→ SET EXERCISE
Copy the part of the data that opens with the line containing "You are a GUI" and closes with the line containing "Action: (x=430, y=637)". Leave the pictures out of your answer.

→ EXTRACTED DATA
** START **

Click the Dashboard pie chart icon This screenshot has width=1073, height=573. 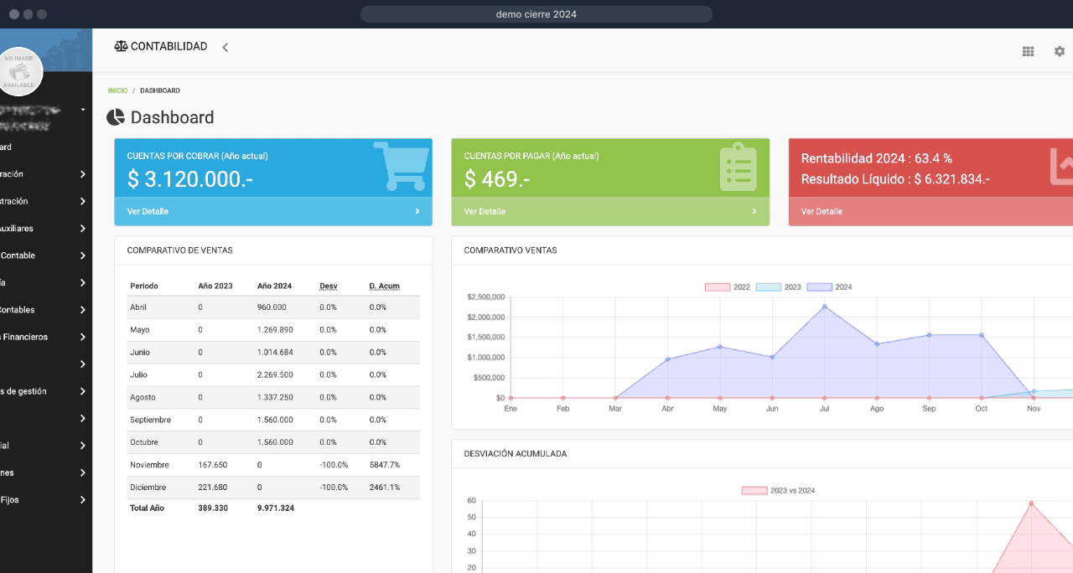(116, 117)
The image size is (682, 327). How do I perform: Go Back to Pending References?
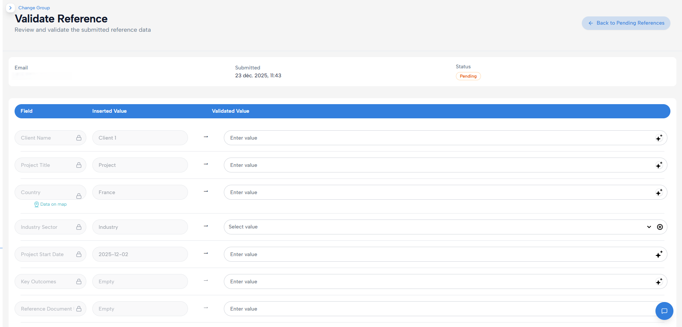(626, 23)
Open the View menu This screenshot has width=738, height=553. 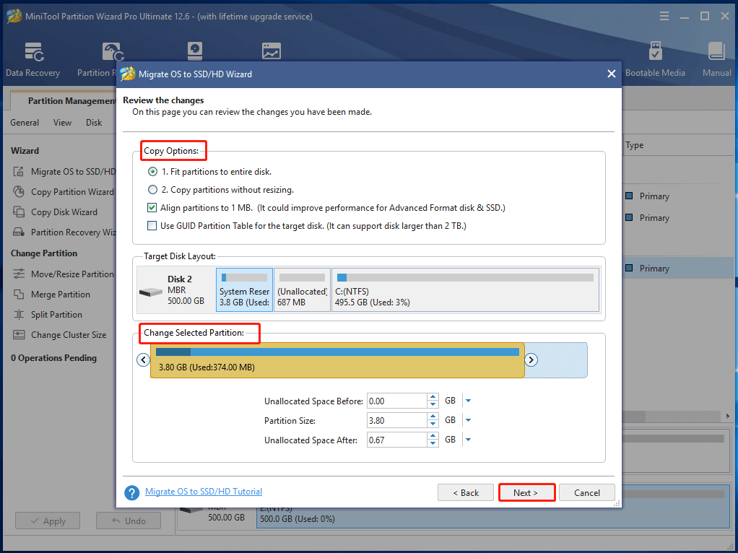pos(63,123)
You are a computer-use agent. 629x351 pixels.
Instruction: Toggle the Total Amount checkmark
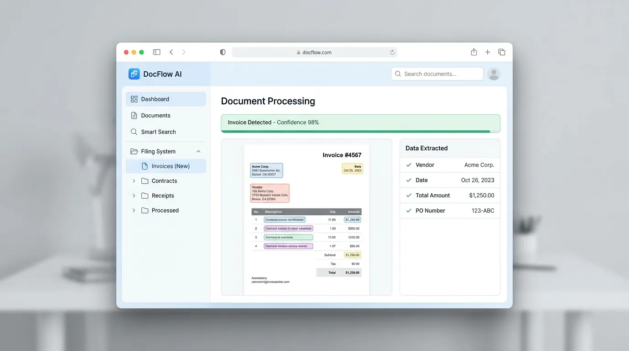(409, 196)
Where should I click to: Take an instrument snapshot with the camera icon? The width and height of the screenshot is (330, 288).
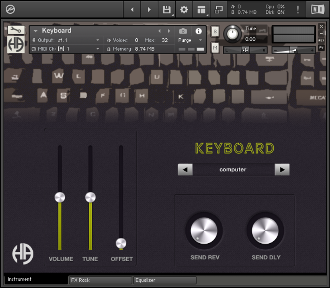(x=183, y=31)
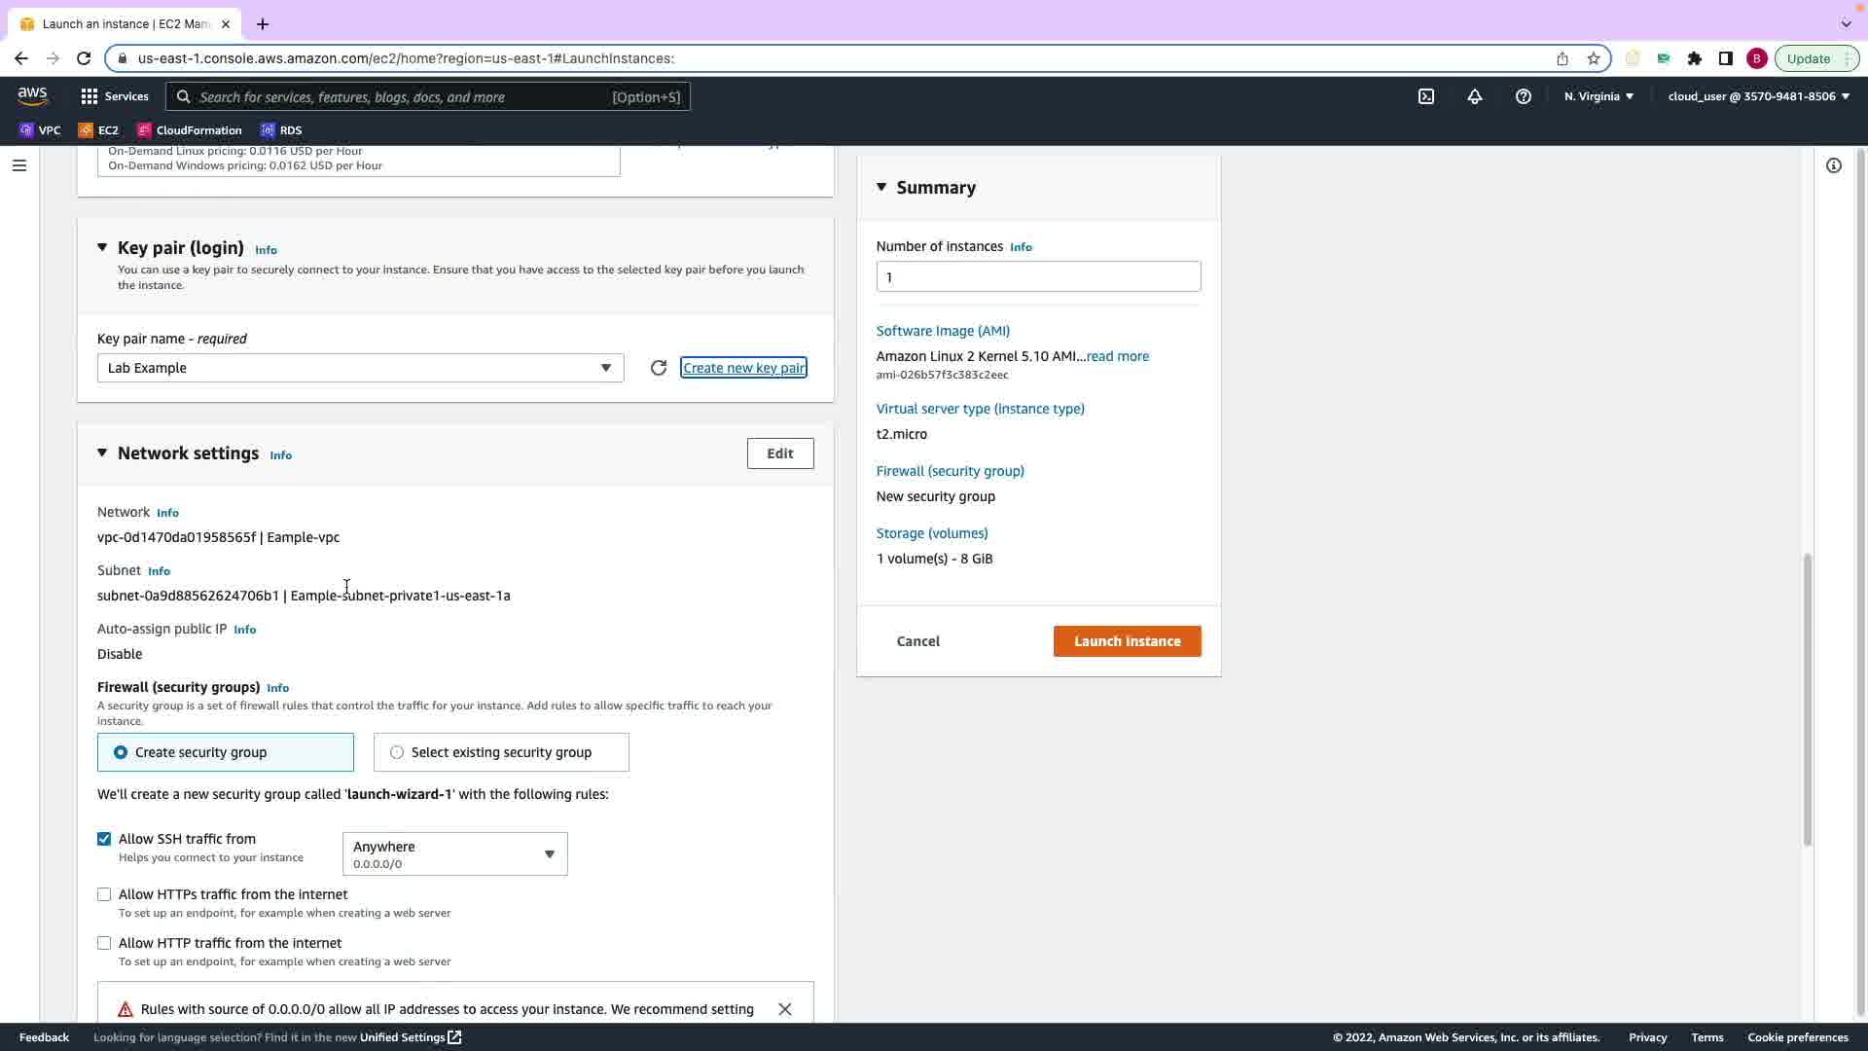This screenshot has height=1051, width=1868.
Task: Open the SSH source Anywhere dropdown
Action: coord(454,854)
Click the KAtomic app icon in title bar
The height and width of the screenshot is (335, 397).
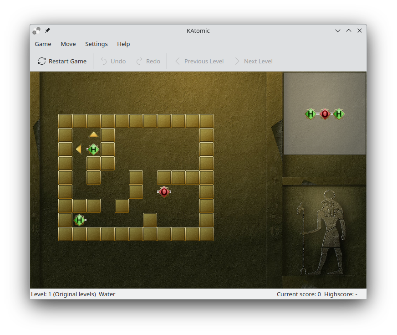tap(36, 31)
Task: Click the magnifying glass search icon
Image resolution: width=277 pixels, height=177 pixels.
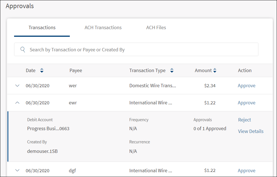Action: pos(23,50)
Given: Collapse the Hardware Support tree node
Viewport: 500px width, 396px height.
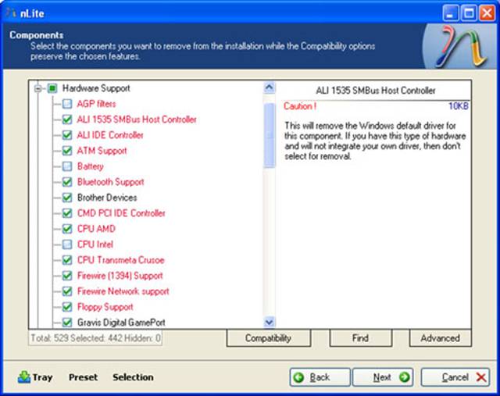Looking at the screenshot, I should point(38,88).
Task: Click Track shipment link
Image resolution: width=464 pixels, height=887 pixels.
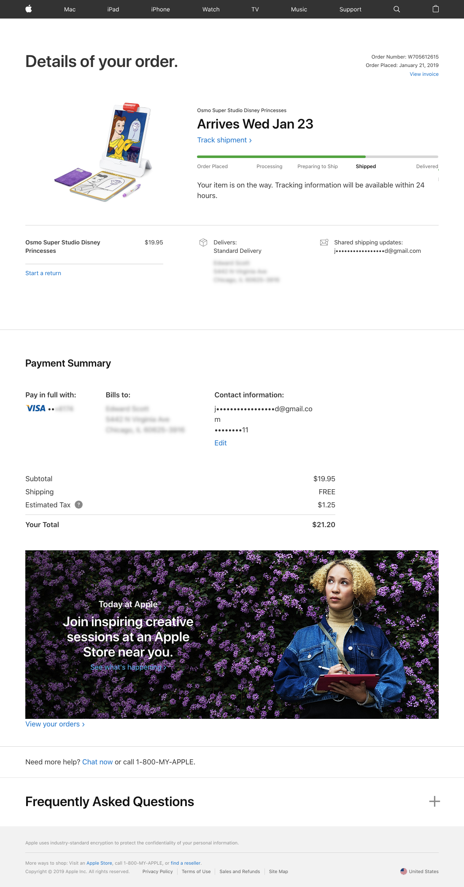Action: click(224, 140)
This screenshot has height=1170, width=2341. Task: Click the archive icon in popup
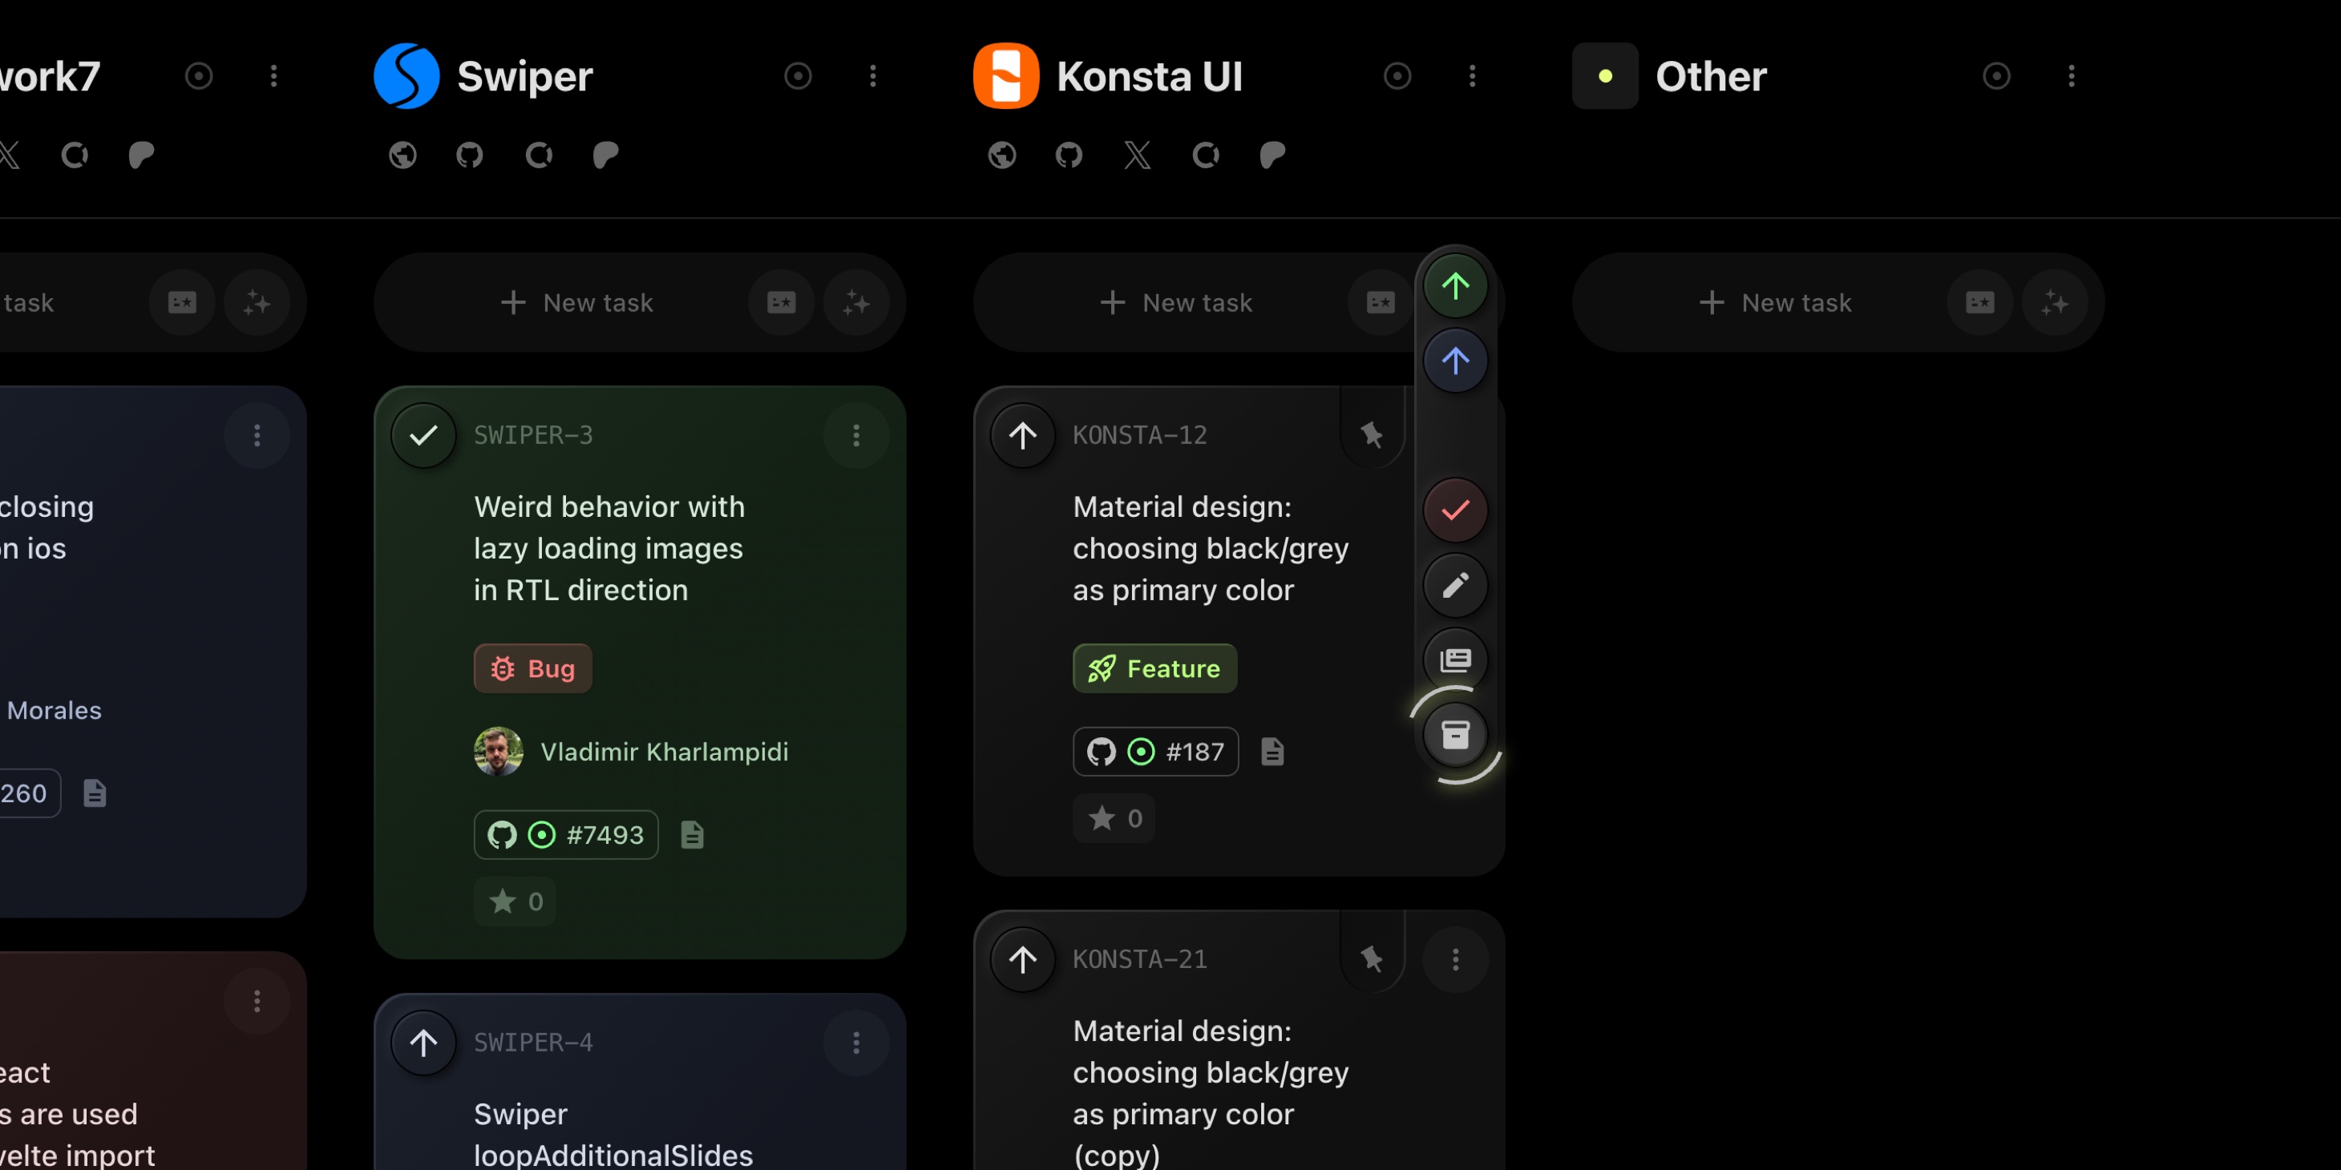1455,734
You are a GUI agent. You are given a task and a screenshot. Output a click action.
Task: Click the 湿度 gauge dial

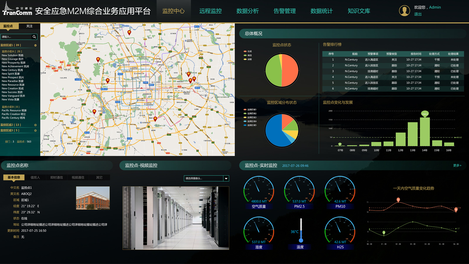259,231
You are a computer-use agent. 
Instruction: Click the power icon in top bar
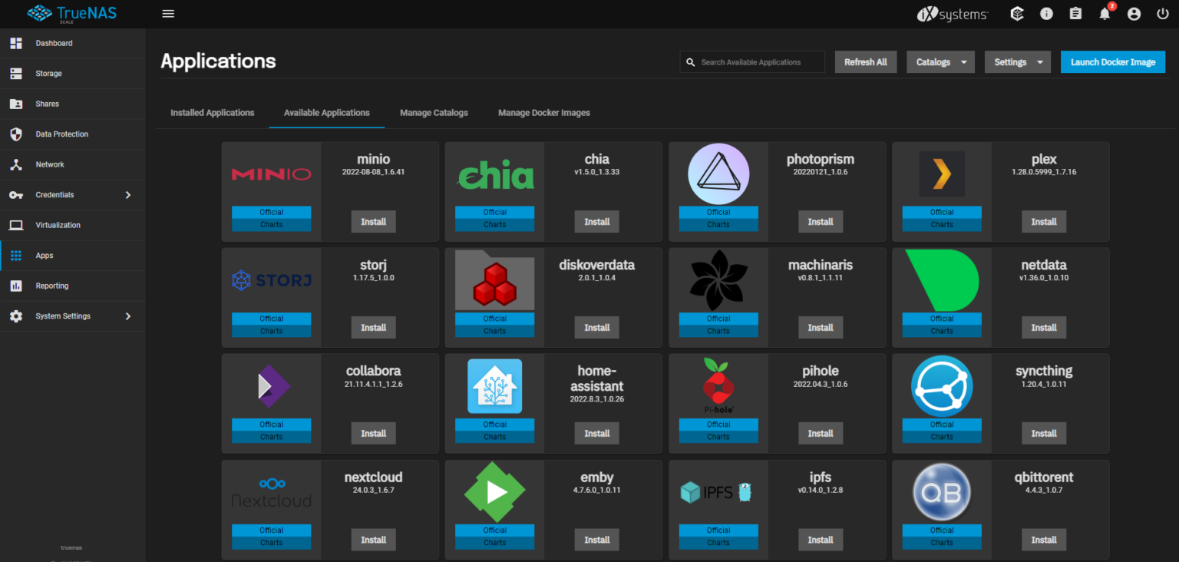pos(1162,14)
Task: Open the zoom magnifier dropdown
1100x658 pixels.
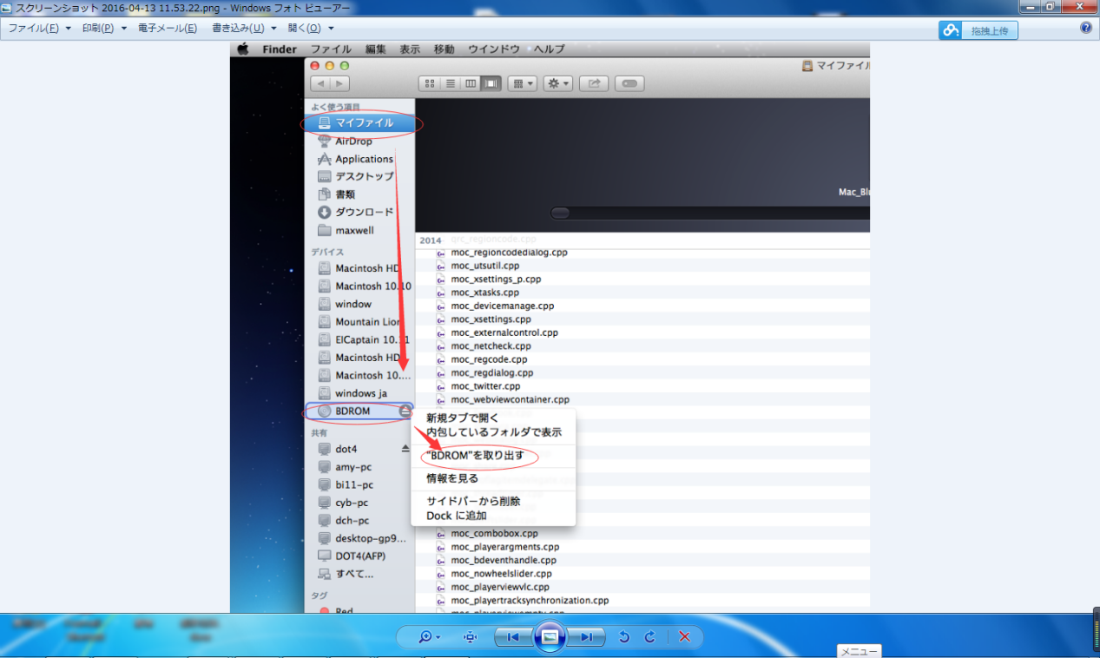Action: (x=430, y=637)
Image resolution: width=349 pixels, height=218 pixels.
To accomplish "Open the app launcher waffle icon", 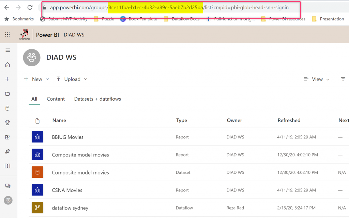I will (x=7, y=35).
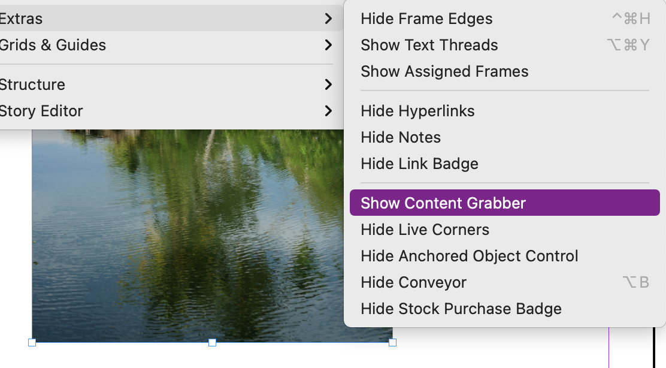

** END **

→ RESPONSE TO THE EXERCISE
You are a GUI agent. You are given a task and a screenshot. Output a click action.
Task: Click the 湿度 gauge dial

259,231
You are a computer-use agent. 
Instruction: Click the power icon in top bar
pos(1162,14)
Task: Open the zoom magnifier dropdown
1100x658 pixels.
Action: (x=430, y=637)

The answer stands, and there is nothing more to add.